* _REQUIREMENTS_: Rewrite the part of the podcast transcript that opens with the words containing "D Dehghanpisheh 0:38" and closes with "the show, Patrick.", replacing "faculty member" with "professor".

* _PAGE EXCERPT_:
From preventing attacks to navigating new AI regulations, we'll dive into the latest developments, strategies, and best practices with industry leaders and AI experts. This is MLSecOps.

D Dehghanpisheh 0:38 

Welcome back to The MLSecOps Podcast, everybody. Our guest today is Patrick Hall. Patrick is a principal data scientist and co-founder of BNH.AI. He's also a faculty member at the George Washington University and a co-author of a new book called Machine Learning for High-Risk Applications. Welcome to the show, Patrick. 

Patrick Hall 0:58 

Hey, great to be here. 

Charlie McCarthy 1:00 

Yeah, absolutely. Thanks for being here. So, follow up question. BNH.AI, that’s a law firm, right? What is a data scientist doing at a law firm? What’s that about? 

Patrick Hall 1:12 

That's a great question. And I guess one thing I should say before we get too far into this is I am not a lawyer, and nothing I'm going to say is legal advice. And if you want legal advice, reach out to BNH.AI, where there are real attorneys. So, what is a data scientist doing at a law firm? Well, back around 2016, I was out in Silicon Valley working for a company called H2O.AI, and we started getting into this field of so called “Explainable AI,” which is yet another buzzword that we could talk about. 

But really what we wanted to do was fairly straightforward. We wanted to develop ways for large financial institutions to comply with some of their regulatory mandates to explain credit lending decisions. And what I found in that process is I was oftentimes the last data scientist standing in a room full of attorneys. And my co-founder, Andrew Burt at BNH.AI had the same experience from the opposite direction. He was like the last attorney trying to work with the data scientists. 

And so, I think in this field of whatever we want to call it, Responsible AI, Trustworthy AI, AI Safety– [who] knows what it's actually called– we're going to run into laws. And I think that myself and Andrew were some of the first people that sort of realized this and took it upon ourselves to try to address a commercial need there. And I think we've shown that there is at least some commercial need there. 

Charlie McCarthy 2:36 

Great. So, in your time at BNH or even prior, can you think of and maybe share with us one or two real world examples of incidents, and maybe harmful outcomes that resulted from a lack of proper AI and machine learning risk management?

Entries on target coordinates:
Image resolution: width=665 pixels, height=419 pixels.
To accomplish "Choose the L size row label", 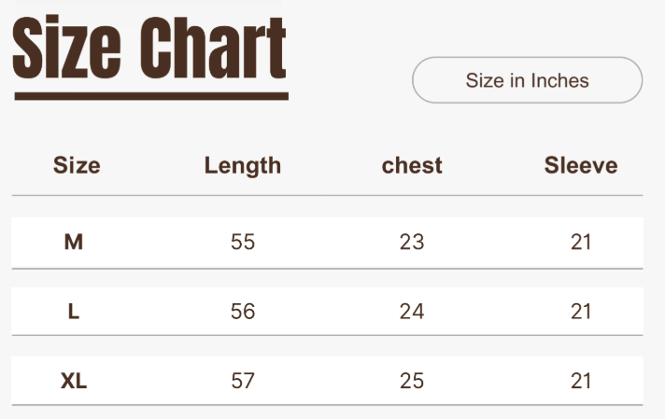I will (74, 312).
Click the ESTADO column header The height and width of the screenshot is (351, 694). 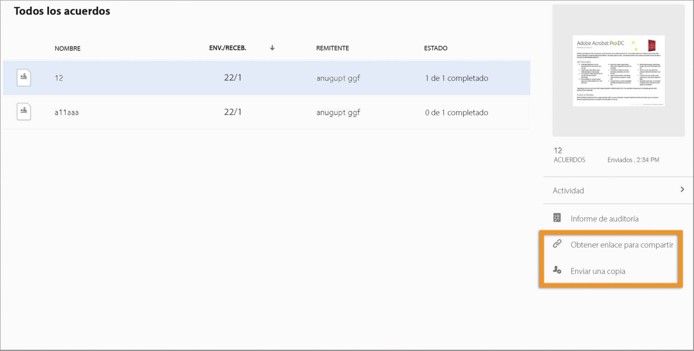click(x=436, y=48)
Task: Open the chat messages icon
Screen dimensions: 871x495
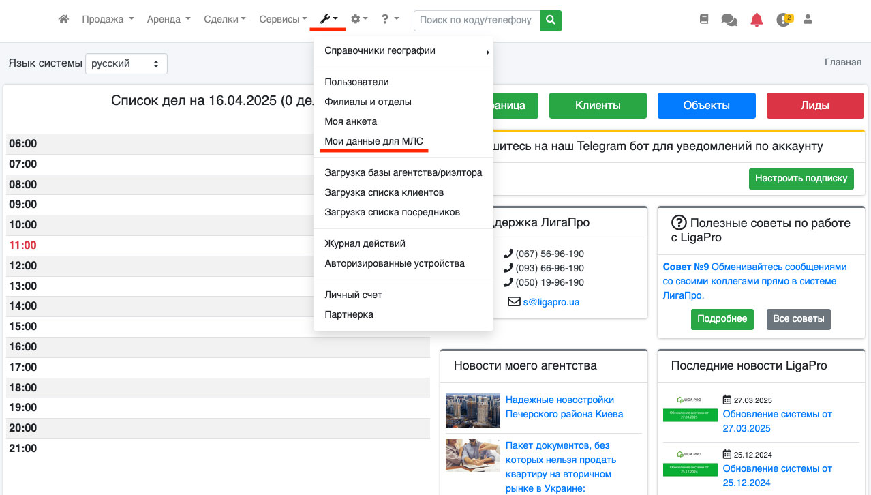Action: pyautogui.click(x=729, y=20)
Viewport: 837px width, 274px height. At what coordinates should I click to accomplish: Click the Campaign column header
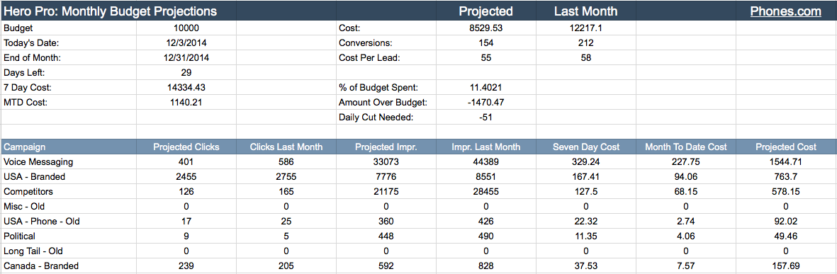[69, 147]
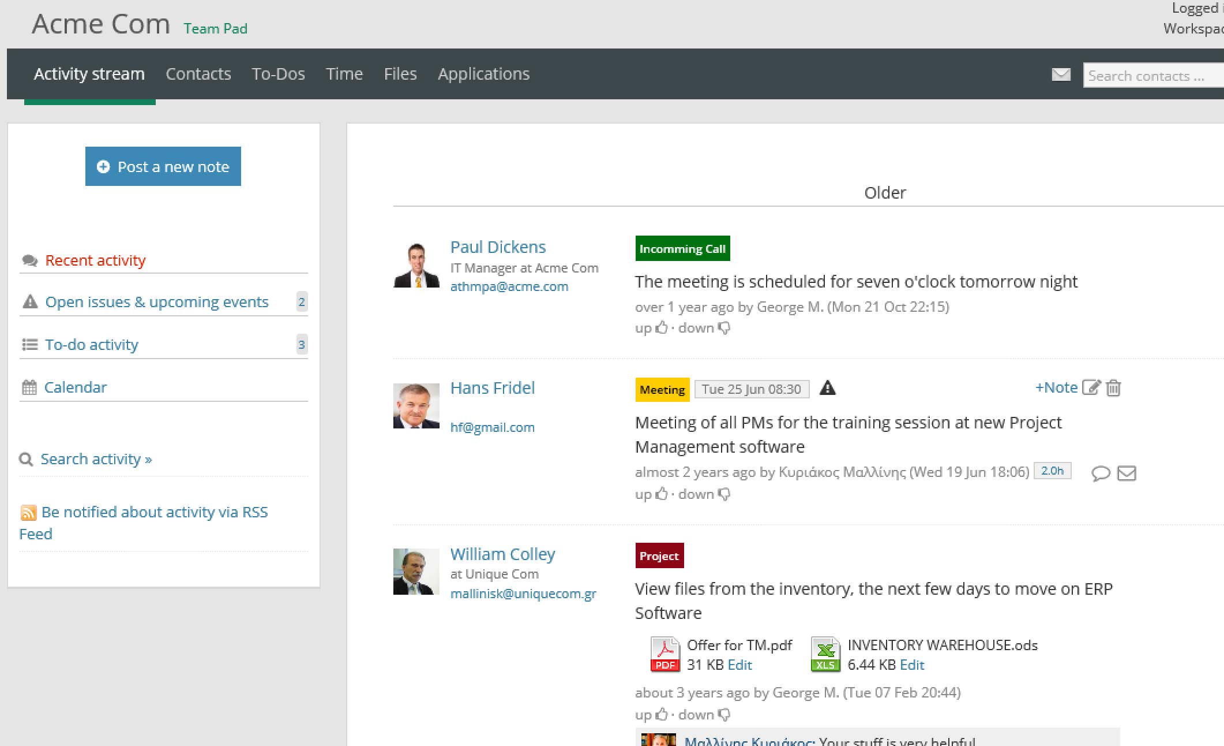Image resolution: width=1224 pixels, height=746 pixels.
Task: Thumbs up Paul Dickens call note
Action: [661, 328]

* _SOLUTION TO THIS PROBLEM_:
D Dehghanpisheh 0:38 

Welcome back to The MLSecOps Podcast, everybody. Our guest today is Patrick Hall. Patrick is a principal data scientist and co-founder of BNH.AI. He's also a professor at the George Washington University and a co-author of a new book called Machine Learning for High-Risk Applications. Welcome to the show, Patrick.